Set down all the records below, word for word.
*** Opening of Data in this exercise ***
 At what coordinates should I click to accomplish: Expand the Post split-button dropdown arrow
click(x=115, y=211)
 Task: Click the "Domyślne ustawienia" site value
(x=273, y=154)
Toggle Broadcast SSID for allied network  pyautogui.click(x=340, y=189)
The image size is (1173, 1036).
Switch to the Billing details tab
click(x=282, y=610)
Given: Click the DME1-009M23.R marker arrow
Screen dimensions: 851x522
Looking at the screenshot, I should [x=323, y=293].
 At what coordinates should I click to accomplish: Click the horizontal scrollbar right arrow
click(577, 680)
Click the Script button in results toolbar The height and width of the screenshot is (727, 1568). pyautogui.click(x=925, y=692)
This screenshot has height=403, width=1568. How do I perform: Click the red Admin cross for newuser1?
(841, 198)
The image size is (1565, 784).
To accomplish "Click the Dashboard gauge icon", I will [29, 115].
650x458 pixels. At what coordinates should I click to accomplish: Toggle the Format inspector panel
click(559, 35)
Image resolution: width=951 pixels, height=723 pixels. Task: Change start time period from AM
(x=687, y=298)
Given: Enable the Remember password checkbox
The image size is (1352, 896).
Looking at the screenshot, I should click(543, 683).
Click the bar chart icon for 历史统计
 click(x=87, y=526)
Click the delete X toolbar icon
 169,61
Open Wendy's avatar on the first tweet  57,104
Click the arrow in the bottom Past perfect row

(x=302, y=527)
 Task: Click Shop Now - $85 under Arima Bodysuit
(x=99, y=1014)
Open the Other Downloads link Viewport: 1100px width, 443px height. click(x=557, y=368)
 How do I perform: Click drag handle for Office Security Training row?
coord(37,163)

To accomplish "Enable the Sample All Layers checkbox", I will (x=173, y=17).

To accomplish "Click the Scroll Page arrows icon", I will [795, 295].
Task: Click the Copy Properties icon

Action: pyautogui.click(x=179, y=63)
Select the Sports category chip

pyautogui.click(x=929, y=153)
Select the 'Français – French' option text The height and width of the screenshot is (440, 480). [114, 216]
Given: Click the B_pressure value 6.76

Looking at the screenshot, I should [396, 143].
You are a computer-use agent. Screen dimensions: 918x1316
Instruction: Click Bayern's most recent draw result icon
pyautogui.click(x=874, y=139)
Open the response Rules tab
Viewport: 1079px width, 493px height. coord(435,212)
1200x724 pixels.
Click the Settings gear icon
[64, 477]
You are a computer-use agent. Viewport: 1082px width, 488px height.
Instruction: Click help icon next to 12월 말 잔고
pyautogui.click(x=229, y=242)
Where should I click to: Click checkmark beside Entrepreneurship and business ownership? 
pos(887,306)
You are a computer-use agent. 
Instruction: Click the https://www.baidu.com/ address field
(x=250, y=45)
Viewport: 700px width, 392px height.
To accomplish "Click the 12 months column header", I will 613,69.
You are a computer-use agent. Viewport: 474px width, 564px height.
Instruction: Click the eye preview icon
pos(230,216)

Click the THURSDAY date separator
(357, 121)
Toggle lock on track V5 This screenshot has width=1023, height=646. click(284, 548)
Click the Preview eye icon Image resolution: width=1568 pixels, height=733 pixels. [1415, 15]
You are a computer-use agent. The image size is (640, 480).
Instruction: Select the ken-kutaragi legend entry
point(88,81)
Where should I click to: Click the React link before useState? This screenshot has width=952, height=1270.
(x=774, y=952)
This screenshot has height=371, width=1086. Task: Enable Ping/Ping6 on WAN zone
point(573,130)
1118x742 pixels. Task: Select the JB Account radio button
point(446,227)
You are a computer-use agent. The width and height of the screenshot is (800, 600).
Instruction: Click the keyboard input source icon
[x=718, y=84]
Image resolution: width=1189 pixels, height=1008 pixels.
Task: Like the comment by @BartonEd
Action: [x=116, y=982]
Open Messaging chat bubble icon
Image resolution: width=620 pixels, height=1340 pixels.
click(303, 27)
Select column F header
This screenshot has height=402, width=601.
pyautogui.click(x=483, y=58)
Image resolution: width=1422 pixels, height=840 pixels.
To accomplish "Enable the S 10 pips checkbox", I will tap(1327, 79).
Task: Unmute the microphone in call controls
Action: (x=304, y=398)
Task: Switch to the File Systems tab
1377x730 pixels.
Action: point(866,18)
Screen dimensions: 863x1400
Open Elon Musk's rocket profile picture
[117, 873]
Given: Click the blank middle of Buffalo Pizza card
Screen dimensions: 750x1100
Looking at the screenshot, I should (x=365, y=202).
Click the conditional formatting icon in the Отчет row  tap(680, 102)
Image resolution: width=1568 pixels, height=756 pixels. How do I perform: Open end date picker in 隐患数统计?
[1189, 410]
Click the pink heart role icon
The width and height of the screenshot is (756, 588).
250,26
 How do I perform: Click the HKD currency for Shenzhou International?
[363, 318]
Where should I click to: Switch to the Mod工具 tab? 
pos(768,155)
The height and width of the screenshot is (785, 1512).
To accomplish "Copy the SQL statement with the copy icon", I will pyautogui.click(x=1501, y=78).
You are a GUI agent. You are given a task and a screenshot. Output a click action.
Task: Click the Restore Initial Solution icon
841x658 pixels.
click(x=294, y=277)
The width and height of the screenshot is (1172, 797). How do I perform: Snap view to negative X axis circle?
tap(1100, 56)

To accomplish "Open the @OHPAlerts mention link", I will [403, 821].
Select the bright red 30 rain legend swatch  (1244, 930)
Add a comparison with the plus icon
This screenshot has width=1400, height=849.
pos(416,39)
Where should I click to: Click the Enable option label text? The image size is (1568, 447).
*** Close of Data in this exercise ***
Task result
 At what coordinates should I click to accomplish: Expand the Post split-button dropdown arrow
click(x=115, y=211)
 Task: Click the "Domyślne ustawienia" site value
(x=273, y=154)
Toggle Broadcast SSID for allied network  pyautogui.click(x=340, y=189)
The image size is (1173, 1036).
Switch to the Billing details tab
click(x=282, y=610)
Given: Click the DME1-009M23.R marker arrow
Screen dimensions: 851x522
Looking at the screenshot, I should [x=323, y=293].
 At what coordinates should I click to accomplish: Click the horizontal scrollbar right arrow
click(577, 680)
Click the Script button in results toolbar The height and width of the screenshot is (727, 1568). pyautogui.click(x=925, y=692)
This screenshot has height=403, width=1568. How do I perform: Click the red Admin cross for newuser1?
(841, 198)
The image size is (1565, 784).
To accomplish "Click the Dashboard gauge icon", I will [29, 115].
650x458 pixels. At what coordinates should I click to accomplish: Toggle the Format inspector panel
click(559, 35)
Image resolution: width=951 pixels, height=723 pixels. Task: Change start time period from AM
(x=687, y=298)
Given: Enable the Remember password checkbox
The image size is (1352, 896).
Looking at the screenshot, I should click(543, 683).
Click the bar chart icon for 历史统计
 click(x=87, y=526)
Click the delete X toolbar icon
 169,61
Open Wendy's avatar on the first tweet  57,104
Click the arrow in the bottom Past perfect row

(x=302, y=527)
 Task: Click Shop Now - $85 under Arima Bodysuit
(x=99, y=1014)
Open the Other Downloads link Viewport: 1100px width, 443px height. click(x=557, y=368)
 How do I perform: Click drag handle for Office Security Training row?
coord(37,163)

To accomplish "Enable the Sample All Layers checkbox", I will (x=173, y=17).

To accomplish "Click the Scroll Page arrows icon", I will [795, 295].
Task: Click the Copy Properties icon

Action: pyautogui.click(x=179, y=63)
Select the Sports category chip

pyautogui.click(x=929, y=153)
Select the 'Français – French' option text The height and width of the screenshot is (440, 480). [114, 216]
Given: Click the B_pressure value 6.76

Looking at the screenshot, I should [396, 143].
You are a computer-use agent. Screen dimensions: 918x1316
Instruction: Click Bayern's most recent draw result icon
pyautogui.click(x=874, y=139)
Open the response Rules tab
Viewport: 1079px width, 493px height. coord(435,212)
1200x724 pixels.
Click the Settings gear icon
[64, 477]
You are a computer-use agent. Viewport: 1082px width, 488px height.
Instruction: Click help icon next to 12월 말 잔고
pyautogui.click(x=229, y=242)
Where should I click to: Click checkmark beside Entrepreneurship and business ownership? 
pos(887,306)
You are a computer-use agent. 
Instruction: Click the https://www.baidu.com/ address field
(x=250, y=45)
Viewport: 700px width, 392px height.
To accomplish "Click the 12 months column header", I will 613,69.
You are a computer-use agent. Viewport: 474px width, 564px height.
Instruction: Click the eye preview icon
pos(230,216)

Click the THURSDAY date separator
(357, 121)
Toggle lock on track V5 This screenshot has width=1023, height=646. click(284, 548)
Click the Preview eye icon Image resolution: width=1568 pixels, height=733 pixels. [1415, 15]
You are a computer-use agent. The image size is (640, 480).
Instruction: Select the ken-kutaragi legend entry
point(88,81)
Where should I click to: Click the React link before useState? This screenshot has width=952, height=1270.
(x=774, y=952)
This screenshot has height=371, width=1086. Task: Enable Ping/Ping6 on WAN zone
point(573,130)
1118x742 pixels. Task: Select the JB Account radio button
point(446,227)
You are a computer-use agent. The width and height of the screenshot is (800, 600).
Instruction: Click the keyboard input source icon
[x=718, y=84]
Image resolution: width=1189 pixels, height=1008 pixels.
Task: Like the comment by @BartonEd
Action: [x=116, y=982]
Open Messaging chat bubble icon
Image resolution: width=620 pixels, height=1340 pixels.
click(303, 27)
Select column F header
This screenshot has height=402, width=601.
pyautogui.click(x=483, y=58)
Image resolution: width=1422 pixels, height=840 pixels.
To accomplish "Enable the S 10 pips checkbox", I will tap(1327, 79).
Task: Unmute the microphone in call controls
Action: (x=304, y=398)
Task: Switch to the File Systems tab
1377x730 pixels.
Action: point(866,18)
Screen dimensions: 863x1400
Open Elon Musk's rocket profile picture
[117, 873]
Given: Click the blank middle of Buffalo Pizza card
Screen dimensions: 750x1100
Looking at the screenshot, I should (x=365, y=202).
Click the conditional formatting icon in the Отчет row  tap(680, 102)
Image resolution: width=1568 pixels, height=756 pixels. How do I perform: Open end date picker in 隐患数统计?
[1189, 410]
Click the pink heart role icon
The width and height of the screenshot is (756, 588).
250,26
 How do I perform: Click the HKD currency for Shenzhou International?
[363, 318]
Where should I click to: Switch to the Mod工具 tab? 
pos(768,155)
The height and width of the screenshot is (785, 1512).
To accomplish "Copy the SQL statement with the copy icon", I will pyautogui.click(x=1501, y=78).
You are a GUI agent. You are given a task and a screenshot. Output a click action.
Task: Click the Restore Initial Solution icon
841x658 pixels.
click(x=294, y=277)
The width and height of the screenshot is (1172, 797). How do I perform: Snap view to negative X axis circle?
tap(1100, 56)

To accomplish "Open the @OHPAlerts mention link", I will [403, 821].
Select the bright red 30 rain legend swatch  (1244, 930)
Add a comparison with the plus icon
This screenshot has width=1400, height=849.
pos(416,39)
Where should I click to: Click the Enable option label text? The image size is (1568, 447).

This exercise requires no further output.